No, the telescope’s resolution is not the same as its aperture, even though the two are intrinsically linked. A telescope aperture refers to the diameter of its primary optical component, which is either a mirror or a lens. The size of the aperture is crucial because it determines how much light the telescope can gather. A larger aperture is capable of collecting more light, which results in brighter and sharper images. 

The resolution of a telescope, on the other hand, is a measure of its ability to distinguish fine details or closely spaced celestial objects. A larger aperture typically enables finer details to be resolved and hence a higher resolution. Though the resolution is directly influenced by the aperture, they are not identical functions. 

The resolution depends not only on the size of the aperture but also on other factors such as the quality of the telescope’s optics and the prevailing atmospheric conditions. For instance, even a telescope with a large aperture will not provide a high resolution if the optics are of poor quality or if the atmospheric conditions introduce too much turbulence or distortion. Poor optics describe an aperture that is not aligned, polished or coated properly. Small flaws, such as scratches, also play an influential role in optical quality.

How Does Resolution Affect the Function of a Telescope?
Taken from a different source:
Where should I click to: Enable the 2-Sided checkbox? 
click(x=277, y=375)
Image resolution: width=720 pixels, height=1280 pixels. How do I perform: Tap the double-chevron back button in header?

The resolution of a telescope plays a pivotal role in how a telescope works, including their operational efficiency and observational capabilities. A superior resolution not only enables the telescope to discern minuscule and intricate details but also elevates the overall viewing experience. This attribute becomes particularly vital when observing celestial phenomena of complex nature, such as the intricate rings of Saturn or the vivid bands of Jupiter. These detailed observations are made possible by the higher resolution of the telescope, which allows the viewer to appreciate the intricacies of such phenomena.

Moreover, higher resolution proves invaluable when observing astronomical pairings like double stars. These are scenarios where two stars appear exceptionally close to each other from our perspective on Earth. A telescope equipped with a lower resolution will struggle to differentiate these closely positioned stars as distinct entities. Consequently, the observational experience will be compromised, with the observer missing out on the fascinating dynamics of such stellar pairings.

The resolution of a telescope fundamentally influences its observational capabilities, thereby dictating the level of detail and clarity it delivers. A comprehensive understanding of how to calculate and understand a telescope’s resolution will profoundly augment the observing experience. It empowers astronomers and enthusiasts alike to fully utilize the telescope’s potential, offering a more vivid and detailed window into the cosmos.